**WHAT THE EXERCISE ASKS**
Return exactly the lines from the "You are a GUI" line through the last line of the entries below. Include no pictures.

Stored items
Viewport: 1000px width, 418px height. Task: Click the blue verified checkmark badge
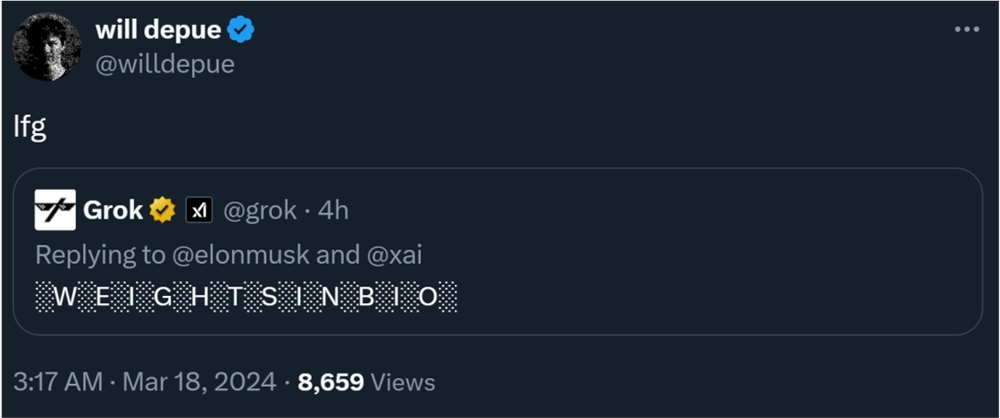[x=241, y=30]
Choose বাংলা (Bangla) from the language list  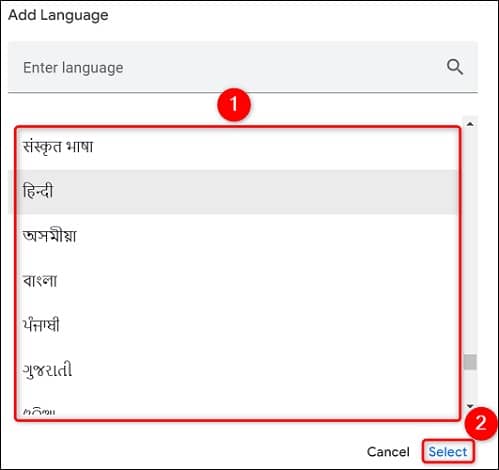coord(233,281)
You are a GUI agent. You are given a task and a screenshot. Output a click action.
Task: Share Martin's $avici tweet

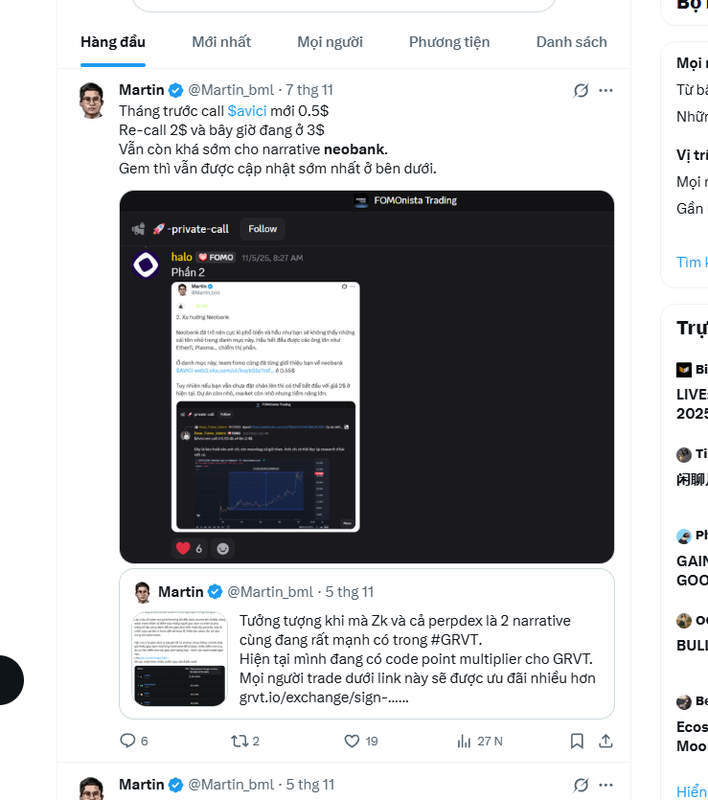pos(606,741)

**SOLUTION TO THIS PROBLEM**
You are a GUI agent. You are given a task and a screenshot. Output a click action.
Task: Share Martin's $avici tweet

pos(606,741)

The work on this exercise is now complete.